When we visited a new family in the ward, the mom gave us some fresh peppers - they have peppers, onions and cucumbers on their farm. I've never used poblanos, but she suggested making chile rellenos. So I searched for a recipe. After searching through several this is what I came up with.

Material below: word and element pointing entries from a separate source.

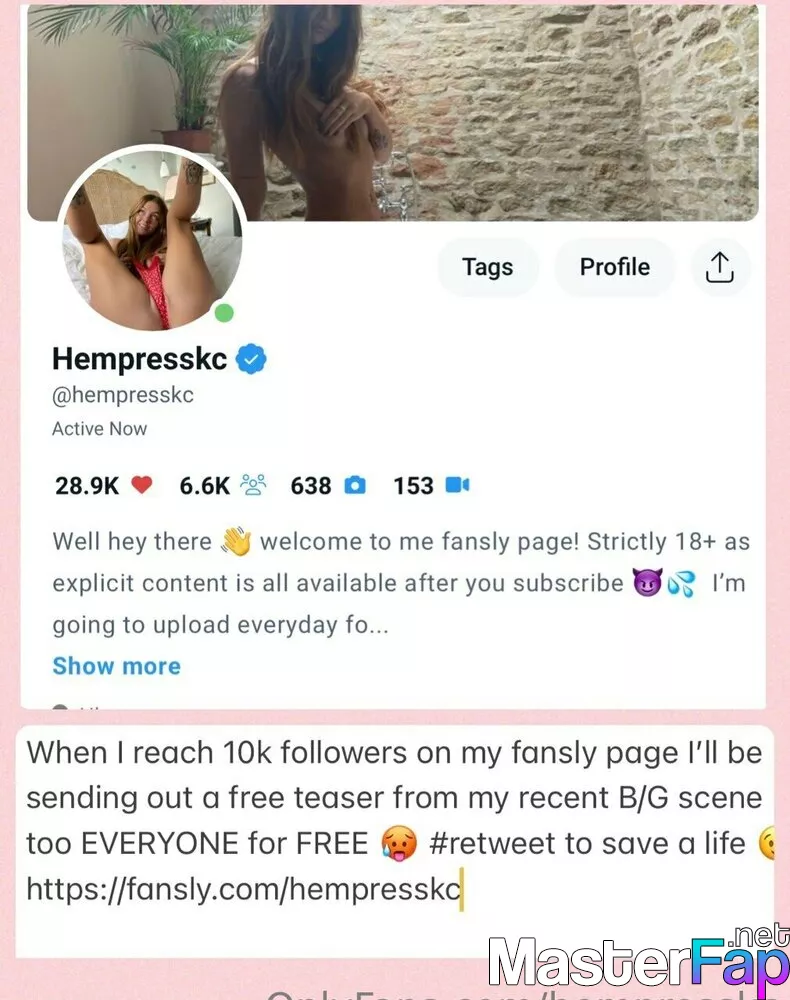This screenshot has height=1000, width=790.
Task: Tap the camera photos count icon
Action: 355,485
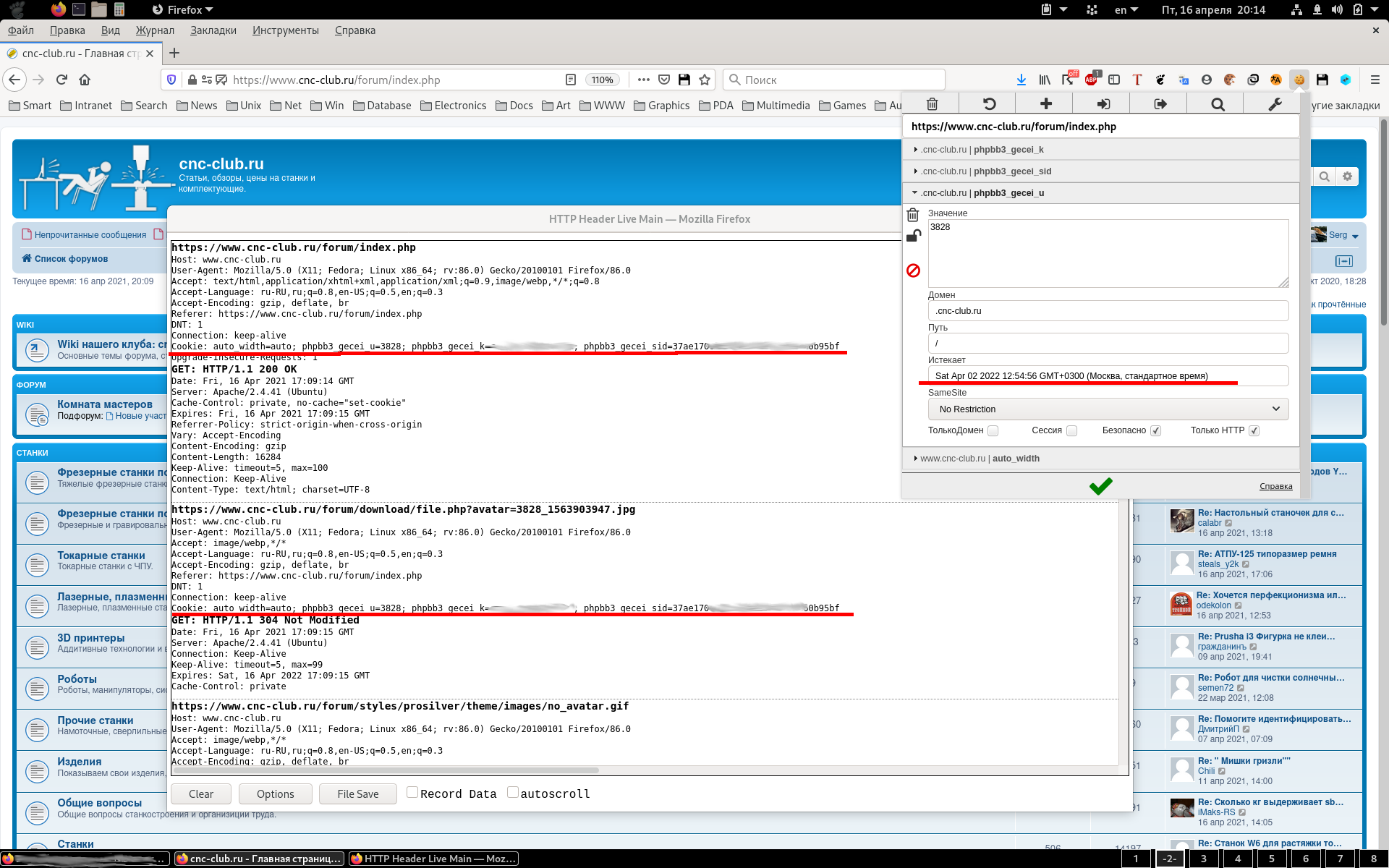The width and height of the screenshot is (1389, 868).
Task: Save cookie with green checkmark
Action: pyautogui.click(x=1100, y=486)
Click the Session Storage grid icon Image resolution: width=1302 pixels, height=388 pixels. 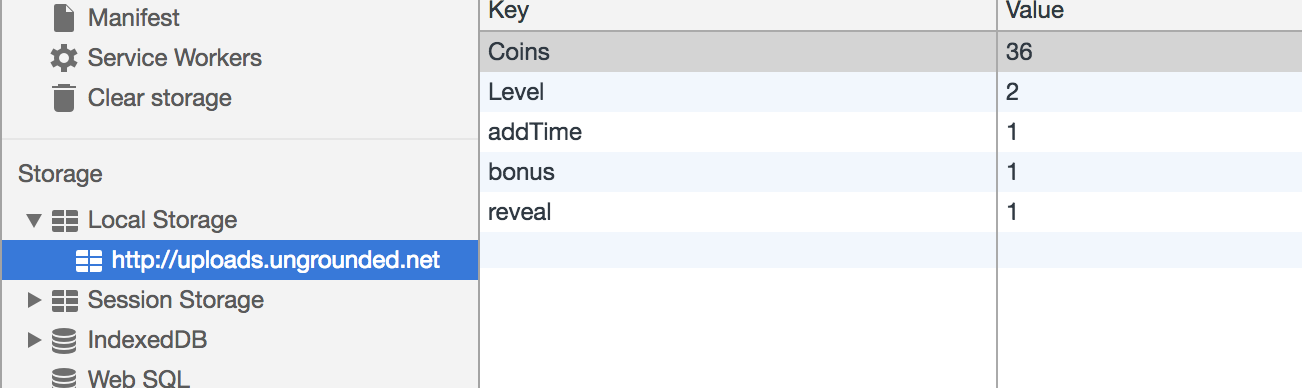(65, 300)
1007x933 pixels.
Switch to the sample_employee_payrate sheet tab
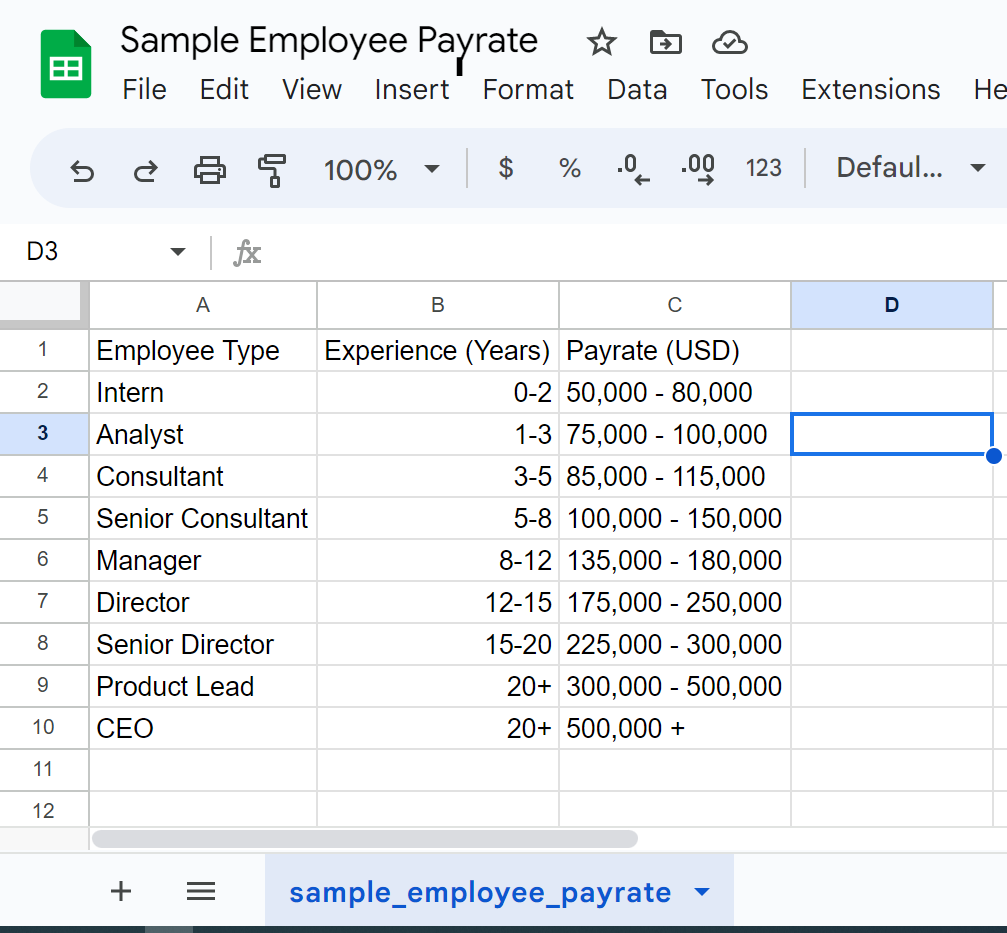pos(480,891)
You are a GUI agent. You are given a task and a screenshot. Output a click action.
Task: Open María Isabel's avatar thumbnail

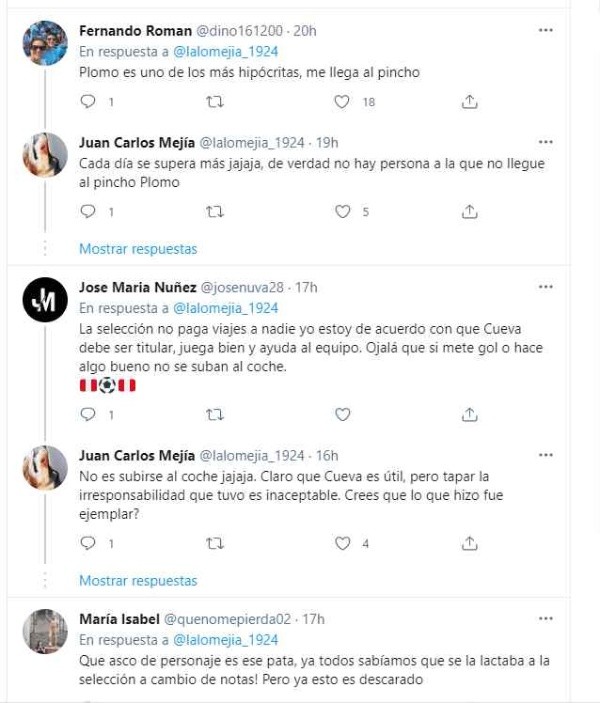pyautogui.click(x=45, y=632)
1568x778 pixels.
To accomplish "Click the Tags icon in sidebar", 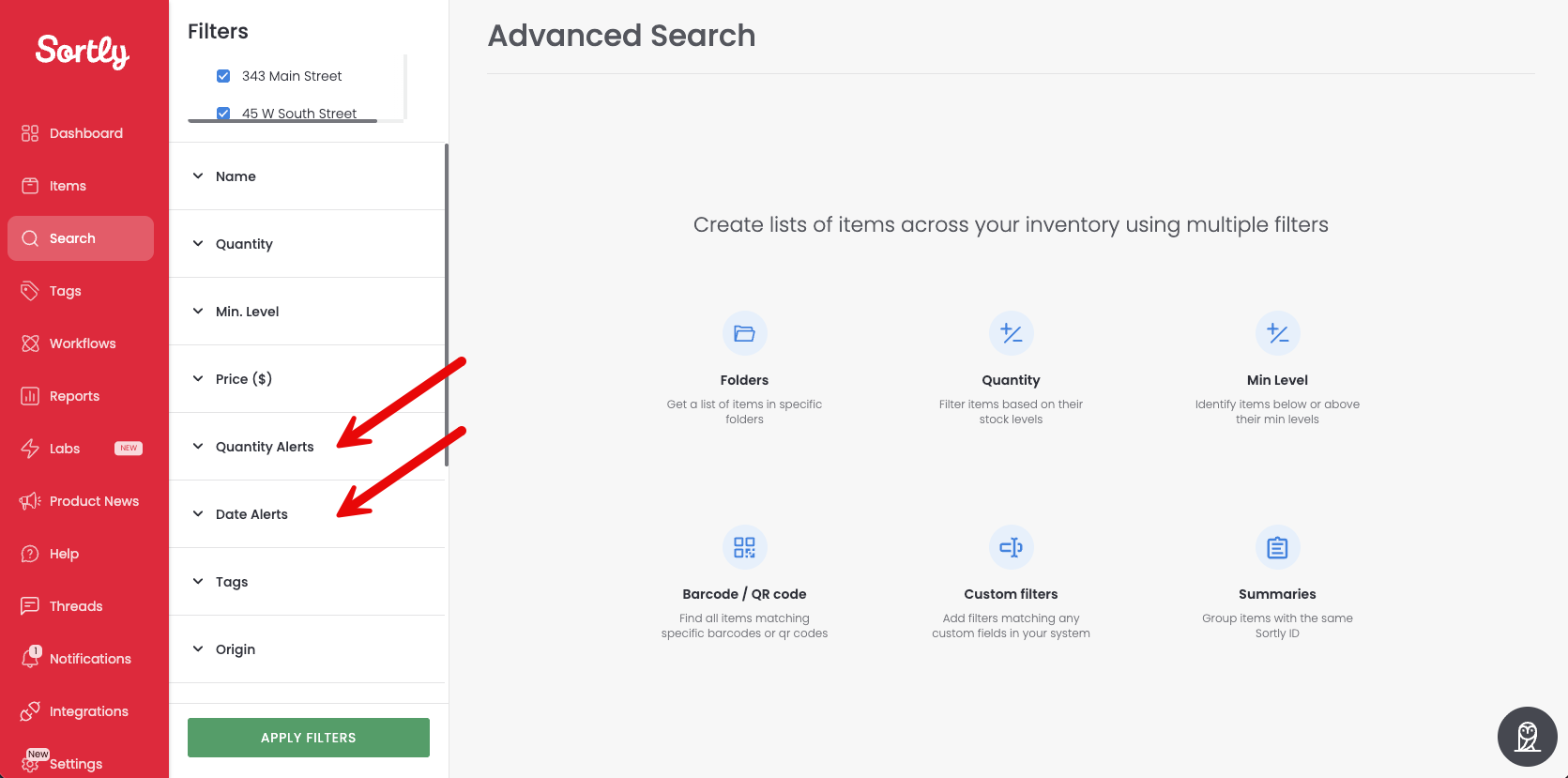I will coord(30,291).
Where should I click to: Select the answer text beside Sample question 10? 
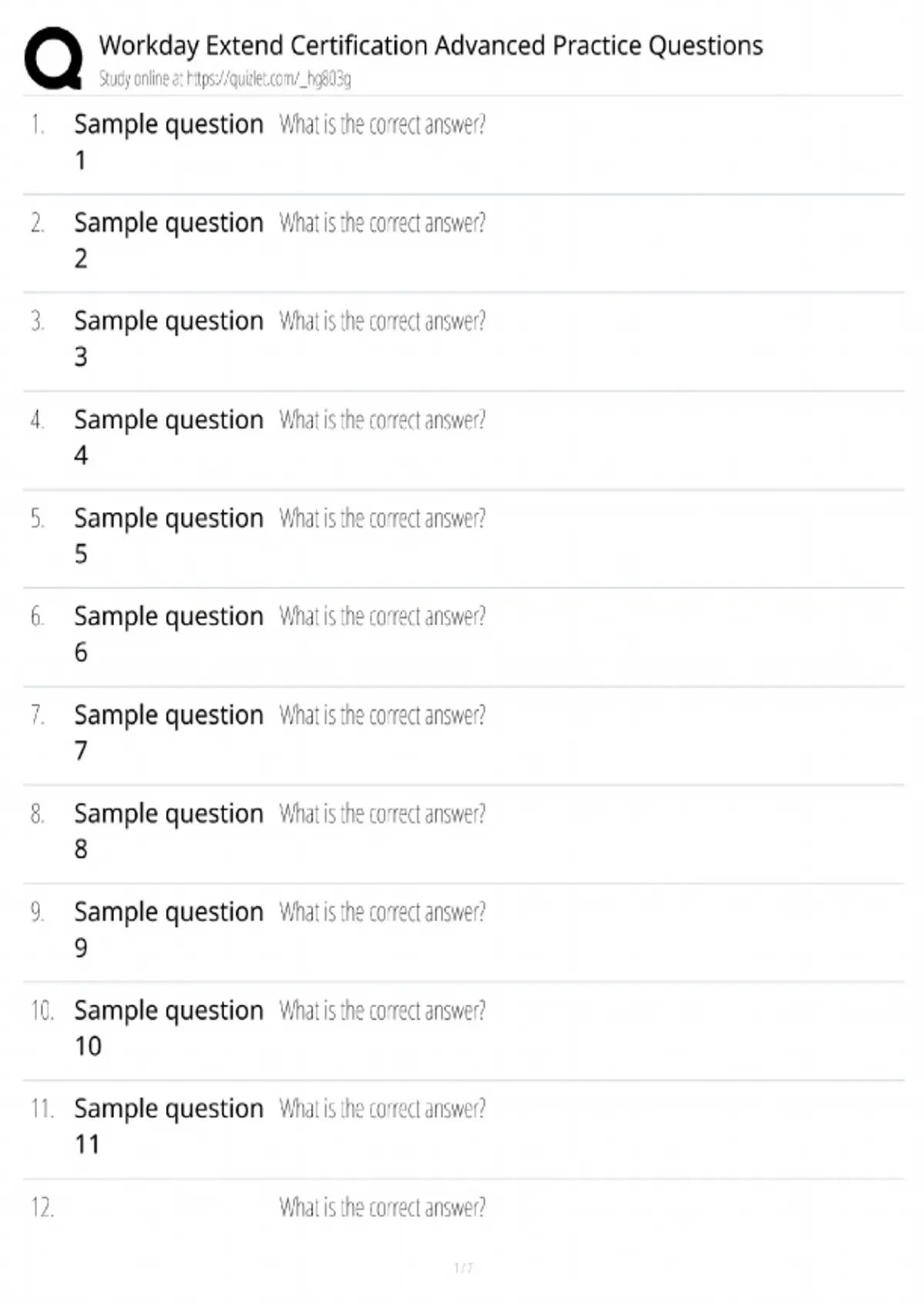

- 8 Poblano chile peppers, charred and peeled
-
1/2 pound Monterey Jack cheese, shredded
-
1 cup milk
-
1 cup all-purpose flour
- 2 eggs, separated
-
1 teaspoon baking powder
-
1 teaspoon baking soda
-
1 teaspoon salt
-
1 teaspoon canola oil
-
1/2 cup all-purpose flour for coating
-
Remove seeds and membranes from peppers. Stuff each pepper with cheese.
-
In a small bowl combine milk, the 1 cup flour, egg yolks,
baking powder, baking soda, salt and canola oil; mix well to make a
batter. Beat egg whites until soft peaks form. Slowly fold into batter.
-
Pour enough oil in heavy frying pan to reach 1 inch
in depth and heat over medium-high heat. Roll each pepper in the
remaining flour and dip in the batter. Fry until lightly browned on
both sides.
A lesson in charring the peppers: I would use a gas grill. Turn up the heat and turn them about every 3 minutes I would turn them a bit until everything was charred and blistered. It took about 10-12 minutes. Then I put them on a plate and cover it with plastic wrap and let them steam for about 10 minutes. After that it was easy to peel the skin off. I had to be really careful cutting open just one slit to remove the seeds and membranes. Sometimes pulling the membranes out caused another side to rip, so I would use a sharp knife.
PS it doesn't take long to pan fry them - 1-2 minutes per side.